É tudo tão lindo no livro, e tudo começava a se
enferrujar em mim. Senti
que eu estava encolhendo e percebi que, em todas as idas à praia (e foram
muitas, porque tive férias e sol), me atirava no mar com muita urgência, e que
até os banhos ficaram mais demorados. Morri de saudades da água sem nem saber
que isso era possível.
Munida
de um novo maiô, consciente de que minha pele e meus cabelos voltariam a ficar
opacos, mas ao mesmo tempo esperançosa de que poderia pegar meu sobrinho no
colo outra vez, voltei, e tudo parecia mais aprazível desta vez, a começar pelo
horário da noite. Terrível engano. A natação noturna logo mostrou sua
verdadeira face, e quando me dei conta a atividade tinha virado uma piscina
cheia de gente conhecida.
Começou por M., que um dia apareceu exclamando “Julieta!”
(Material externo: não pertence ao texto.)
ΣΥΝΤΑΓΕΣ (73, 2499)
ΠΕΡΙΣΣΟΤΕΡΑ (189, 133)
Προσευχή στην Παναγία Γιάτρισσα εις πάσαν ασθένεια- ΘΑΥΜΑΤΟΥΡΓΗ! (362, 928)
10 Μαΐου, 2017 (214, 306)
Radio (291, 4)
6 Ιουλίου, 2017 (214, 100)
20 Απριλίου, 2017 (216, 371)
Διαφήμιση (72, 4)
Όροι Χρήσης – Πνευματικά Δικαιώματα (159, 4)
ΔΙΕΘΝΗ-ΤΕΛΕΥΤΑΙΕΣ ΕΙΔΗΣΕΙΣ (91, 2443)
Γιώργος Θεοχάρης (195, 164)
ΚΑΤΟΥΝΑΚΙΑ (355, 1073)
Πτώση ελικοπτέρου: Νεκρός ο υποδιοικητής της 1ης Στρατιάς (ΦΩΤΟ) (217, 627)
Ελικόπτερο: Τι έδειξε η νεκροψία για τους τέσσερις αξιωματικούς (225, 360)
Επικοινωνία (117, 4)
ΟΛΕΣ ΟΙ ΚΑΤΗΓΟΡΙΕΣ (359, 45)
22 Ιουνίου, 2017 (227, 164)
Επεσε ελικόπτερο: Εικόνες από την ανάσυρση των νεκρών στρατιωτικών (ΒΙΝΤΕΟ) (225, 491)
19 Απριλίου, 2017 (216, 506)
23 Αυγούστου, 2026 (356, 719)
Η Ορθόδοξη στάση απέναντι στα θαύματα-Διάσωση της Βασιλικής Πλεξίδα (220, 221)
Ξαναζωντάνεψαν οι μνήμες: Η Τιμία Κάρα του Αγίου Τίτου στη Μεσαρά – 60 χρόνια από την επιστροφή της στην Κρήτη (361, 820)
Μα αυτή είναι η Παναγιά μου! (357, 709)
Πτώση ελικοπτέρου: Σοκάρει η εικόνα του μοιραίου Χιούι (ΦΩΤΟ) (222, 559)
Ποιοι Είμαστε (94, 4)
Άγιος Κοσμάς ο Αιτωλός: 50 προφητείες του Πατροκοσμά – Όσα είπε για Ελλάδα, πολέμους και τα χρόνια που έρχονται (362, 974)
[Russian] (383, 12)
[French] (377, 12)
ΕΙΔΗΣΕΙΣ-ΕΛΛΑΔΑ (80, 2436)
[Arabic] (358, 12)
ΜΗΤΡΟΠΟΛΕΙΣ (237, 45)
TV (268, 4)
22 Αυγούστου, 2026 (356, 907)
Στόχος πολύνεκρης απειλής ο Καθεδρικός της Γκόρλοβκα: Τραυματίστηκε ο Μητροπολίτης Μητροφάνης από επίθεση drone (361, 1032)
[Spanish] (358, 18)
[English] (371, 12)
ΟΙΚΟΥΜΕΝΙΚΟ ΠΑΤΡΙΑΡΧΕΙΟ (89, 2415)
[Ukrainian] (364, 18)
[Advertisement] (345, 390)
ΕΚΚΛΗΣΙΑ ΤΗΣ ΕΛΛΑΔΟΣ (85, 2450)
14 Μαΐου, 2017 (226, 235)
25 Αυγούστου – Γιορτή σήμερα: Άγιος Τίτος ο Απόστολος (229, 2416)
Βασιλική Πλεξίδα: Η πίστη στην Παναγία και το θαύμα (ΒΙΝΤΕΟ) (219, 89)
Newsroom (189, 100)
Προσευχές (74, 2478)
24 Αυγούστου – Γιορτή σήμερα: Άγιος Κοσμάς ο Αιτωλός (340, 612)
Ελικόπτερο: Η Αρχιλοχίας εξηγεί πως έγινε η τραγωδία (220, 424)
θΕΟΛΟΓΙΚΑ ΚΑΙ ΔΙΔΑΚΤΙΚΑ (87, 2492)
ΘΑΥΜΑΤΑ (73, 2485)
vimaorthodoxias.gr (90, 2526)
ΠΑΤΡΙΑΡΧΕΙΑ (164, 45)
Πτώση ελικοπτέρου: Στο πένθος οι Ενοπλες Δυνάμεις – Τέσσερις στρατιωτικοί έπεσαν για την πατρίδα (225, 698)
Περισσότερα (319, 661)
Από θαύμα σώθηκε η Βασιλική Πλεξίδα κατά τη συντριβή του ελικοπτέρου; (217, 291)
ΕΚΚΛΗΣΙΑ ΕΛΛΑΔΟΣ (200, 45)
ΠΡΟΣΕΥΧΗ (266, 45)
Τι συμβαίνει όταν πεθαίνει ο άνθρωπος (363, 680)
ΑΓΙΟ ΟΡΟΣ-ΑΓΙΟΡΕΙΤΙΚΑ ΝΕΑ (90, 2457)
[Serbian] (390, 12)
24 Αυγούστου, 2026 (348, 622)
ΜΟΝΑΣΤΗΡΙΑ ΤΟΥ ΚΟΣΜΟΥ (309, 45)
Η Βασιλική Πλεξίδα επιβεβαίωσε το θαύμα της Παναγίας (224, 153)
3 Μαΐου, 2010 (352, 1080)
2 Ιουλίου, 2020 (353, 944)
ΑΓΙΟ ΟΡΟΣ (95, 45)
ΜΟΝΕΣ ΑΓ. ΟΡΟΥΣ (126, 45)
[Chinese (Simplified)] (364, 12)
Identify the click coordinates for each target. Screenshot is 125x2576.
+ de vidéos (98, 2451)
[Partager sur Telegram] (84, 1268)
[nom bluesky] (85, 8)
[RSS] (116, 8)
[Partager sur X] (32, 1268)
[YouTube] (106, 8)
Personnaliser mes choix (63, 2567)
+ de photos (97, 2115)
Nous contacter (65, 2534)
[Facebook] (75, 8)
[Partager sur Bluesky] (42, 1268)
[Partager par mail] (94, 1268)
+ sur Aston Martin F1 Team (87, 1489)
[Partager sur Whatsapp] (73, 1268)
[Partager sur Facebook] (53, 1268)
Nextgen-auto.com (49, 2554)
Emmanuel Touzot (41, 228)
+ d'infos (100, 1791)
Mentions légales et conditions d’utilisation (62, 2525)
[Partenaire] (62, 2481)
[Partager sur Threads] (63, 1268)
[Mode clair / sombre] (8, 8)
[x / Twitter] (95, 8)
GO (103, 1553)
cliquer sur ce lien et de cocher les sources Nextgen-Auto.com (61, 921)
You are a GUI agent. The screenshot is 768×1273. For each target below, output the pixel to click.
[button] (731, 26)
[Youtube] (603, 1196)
e desde então R., o odioso professor de natação se achou no direito de
socializar também, ainda mais depois que encontrei S. Eis que R., que por
semanas me chamou de Juliana (e eu não podia argumentar, porque durante 2 meses
eu pensei que ele se chamava Eduardo), perguntou se eu trabalhava com produção.
Quando respondi que era editora (tem sido minha resposta preferida nos últimos
tempos, e desconfio de que tenho respondido “editora” mesmo quando me dão bom
dia), ele pareceu felicíssimo por poder dizer “então você deve conhecer Z., que
é editora também, ela nada aqui!”. Z. é alguém da alta hierarquia de uma
editora que fica a uma quadra da natação. Além dela, S., designer de jóias, M.,
diretor de fotografia, Fulano, do Bangalafumenga, e, pasmem, Paulão/Carlão (!) que
trabalha com produção sei lá onde. De repente concluí que eu nadava
nas águas mais fucking cool da cidade.
Seria fácil se esse fosse o único defeito de R.
(falar).
Há uma ou duas semanas atrás, quando encontrei M. numa festinha,
aproveitei pra desabafar e perguntei se ele não concordava que o R. era um
bunda. Foi preciso argumentar: R. passou semanas me chamando pelo nome errado;
começa a aula atrasado; é meio grosso; é preguiçoso e não tem criatividade; só
me manda nadar crawl. Eu que achava que a natação já era uma definição de
chatice, e que portanto não tinha como piorar, vi que tudo se supera: não dá
pra ser feliz nadando uma coisa só a aula inteira. A escoliose, porém, pôs fim à
discussão: quando ela aperta, o ombro cai pra frente e o elevador da escápula
logo se contrai – “você precisa nadar costas”, disse a fisioterapeuta, e repeti
a fórmula para R. A essa altura, M. já estava convencido: passei a nadar só
costas e R. é um bunda.
Talvez R. não seja o único culpado pelo bode de
nadar à noite. Falta a música da hidroginástica ao lado (nesse horário não tem
mais aula), falta democracia na faixa etária dos alunos. De repente me vi
nadando sempre em meio a 3 homens de barba, sem nenhum sexagenário pra me
consolar, ou sem a iminência do xixi e dos brinquedinhos da turminha infantil. Pra
piorar, quando estou nas séries finais (embora a aula não pareça ter começo,
meio e fim, vide que nado a mesma modalidade o tempo todo), um sujeito começa a
estender sobre a água uma capa de proteção. É muita solidão. Quando chego em
casa posso imaginar o silêncio. Água não foi feita pra ficar parada. Talvez
seja isso que R. não tenha entendido, e por isso se agarra ao marasmo da
mesmice. É triste.
Eu tinha decidido voltar a dançar. Mas nós,
portadores de escoliose, não temos livre arbítrio. Tentei caminhada e corrida,
e foi um desastre lombar. Comprei o passe para as bicis, que simplesmente
desaparecem das baias nos fins de semana. Quando a homeopata me pesou na quarta-feira e
calculou 4 quilos a mais, o desespero de encontrar outra atividade me fez
entrar no site da Bodytech, mas logo recobrei o juízo (ou parte dele). Agora que eu já me acostumei a encontrar gente de
touca, decidi: aumentei a natação para 4 vezes por semana.
3 comentários:
Swiming, eu sinto muita falta d'água. Da alternância entre a ausência do barulho e aquele som sufocado de pernas e braços em movimento. Ou quando você se solta por completo e volta a posição fetal. Penso em voltar, não sei quando, quem sabe não dividimos uma raia? De presente: http://www.abouttoday.co.uk/Illustrations
Eu adoraria dividir uma raia com você, Bel! Apostaria "corrida" e tudo!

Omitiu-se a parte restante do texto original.